More than anything else, over time, it’s earnings that drive stock prices. Corporate America has been submitting their Fall report cards. Apple reported its September quarter results Thursday. It’s always a major Market focus. Apple is the largest company in America and the largest component in the Stock Market. What Apple does matters.
The Cupertino company reported a double beat with strong services business performance and a 3% growth in iPhone sales. Apple’s gross margin hit a record high 45.2% with help from lower commodity costs. But that was in the rearview mirror. The disappointment came with the guidance. Apple management said the calendar Q4 revenues will be similar to last year. That’s an indication there won’t be as many new iPhones under the tree as expected this Holiday season. The Market didn’t really like that.
Earnings Season is starting to wind down. 81% of the S&P 500 companies have reported thus far with revenues +1.8% and the blended growth rate for Q3 S&P 500 earnings now stands at +2.2%, up from the -0.3% expected. So far, 78% of companies have beaten the Street expectations. That is better than the 74% one-year average. In aggregate, companies are reporting earnings 7.7% above expectations. That’s well above the average positive surprise rate of 4.4%.
The Market doesn’t like negative surprises. Companies that miss on earnings have seen their stocks decline on average 5.2%. But beating estimates never guarantees success. Morgan Stanley pointed out that despite beats, only 38% of stocks have gone up after reporting a positive surprise. The average T+1 day return has been -1.6%, even worse than the -0.5% for the “sell the news” Q2 earnings season.

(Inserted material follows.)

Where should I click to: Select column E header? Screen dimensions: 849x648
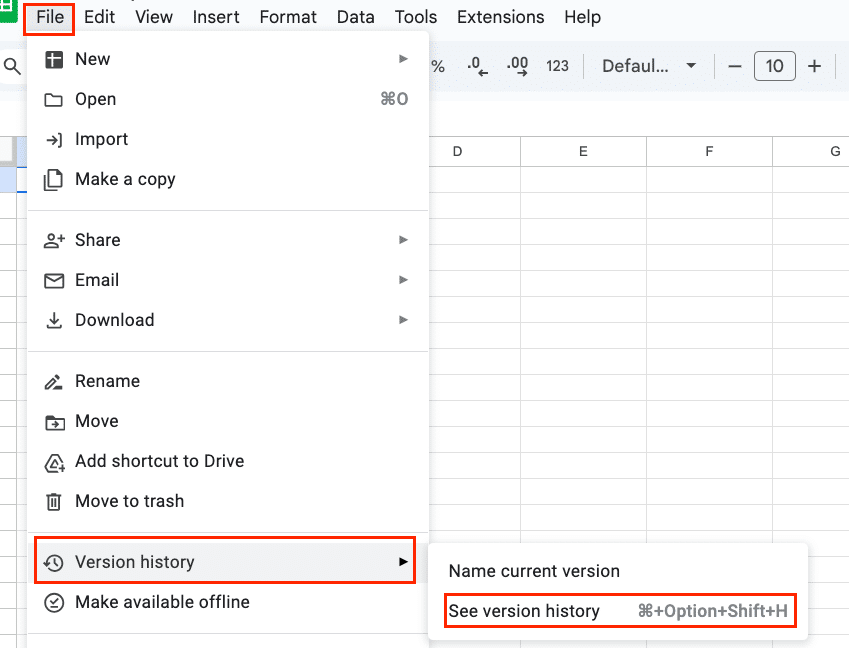[583, 152]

Things have definitely slowed. Only 62% of companies have reported revenues above expectations. That’s running below the 69% one-year average. A Bank of America study showed that organic sales growth remains negative at -2.5% year-over-year. In fact, 5x as many companies have guided lower sales estimates for every increase in October. Companies highlighting “weak demand” on the conference calls have jumped to recessionary levels. In addition, Q4 EPS has been cut by 2%.
Then there’s this: Expectations for 2024 are still really high. The Street still anticipates earnings to accelerate next year with 12% growth. We aren’t so sure about that. For reference, this year’s earnings are likely to end up around flat year-over-year from ’22, depending on how Q4 comes in. That 12% growth next year seems like a pretty tall order with everything that’s going on. Demand for stuff and services has been shrinking. And there’s a pretty constant trend in place. We are paying a lot more for less.
The 10-Year Treasury yield hit 5% in October. That was the highest since 2007. It fell to 4.5% today. It’s the lowest level since Labor Day. The cooler job report and Fed comments about a continuation of the pause triggered the relief. The Dollar fell too. That provided some more juice for stocks to rally.
November has been the third-best month of the year for the Stock Market. The average monthly gain for the S&P is 1.5% over the last 4 decades. It saw positive returns two-thirds of the time. More recently, over the last ten years, the average return was +3.2%. November and December have been the best two-month combo period with an average gain of 3% and positive performance 75% of the time.
The seasonal set-up was there. It’s a nice start. The level of pessimism got so high from oversold levels, a bounce back was due. More back and filling is likely. We expect this wild and choppy price action to continue.
Have a nice weekend. We’ll be back, dark and early on Monday.